Trecho fornecido ▸
+ + + + +

As minhas considerações sobre a “Volta ao mundo”

Há um mês, eu publiquei o post “Volta ao mundo” em que listei companhias de dança dos cinco continentes. Deixei as minhas considerações para depois e é melhor fechar o assunto antes do ano terminar.

Só para relembrar, segui apenas um critério de seleção: para constar na lista, a companhia deveria ter remontado, pelo menos, um ballet de repertório. Ao todo, selecionei 58 países e uma ou duas companhias por país.

Durante uma semana, pesquisei companhias de todos os cantos. No começo, fiquei absolutamente encantada. Em países que eu sequer imaginava, lá estavam “Dom Quixote”, “O lago dos cisnes”, “Giselle”, “Coppélia”… Quando eu estava no vigésimo país, e já tinha visto “Dom Quixote” de várias nacionalidades, tive um estalo. Qual a graça? Sim, porque era sempre a mesma coisa, não existia identidade nessas montagens. Todas eram absolutamente iguais. As diferenças existiam apenas na grandeza da montagem, na qualidade dos figurinos, na limpeza técnica dos bailarinos. No restante, era receita de bolo, sempre do mesmo jeito.

+ + + + +

Dados fornecidos ▸

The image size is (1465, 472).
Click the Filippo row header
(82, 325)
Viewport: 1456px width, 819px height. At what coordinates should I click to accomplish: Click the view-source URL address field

+ + + + +

Pedido ▸ Dê continuidade ao texto sobre as companhias de dança de vários países, a partir da última frase apresentada.

Resposta da tarefa ▸
Assim, meus olhos se voltaram a outras coisas. Outras companhias, outros movimentos, outras maneiras de olhar a dança. Na África, quase não encontrei países que possuem companhias de dança clássica e isso foi um alento. Havia companhias voltadas às danças populares e era lindo de ver! Em alguns países da Europa, algumas companhias de dança contemporânea tinham um trabalho bem mais interessante. Em vários outros países, as principais companhias mesclavam a dança clássica e as danças populares. No fim, o que aconteceu? Eu não tinha mais paciência para ver ballet clássico. “Dom Quixote” de novo? Não, obrigada.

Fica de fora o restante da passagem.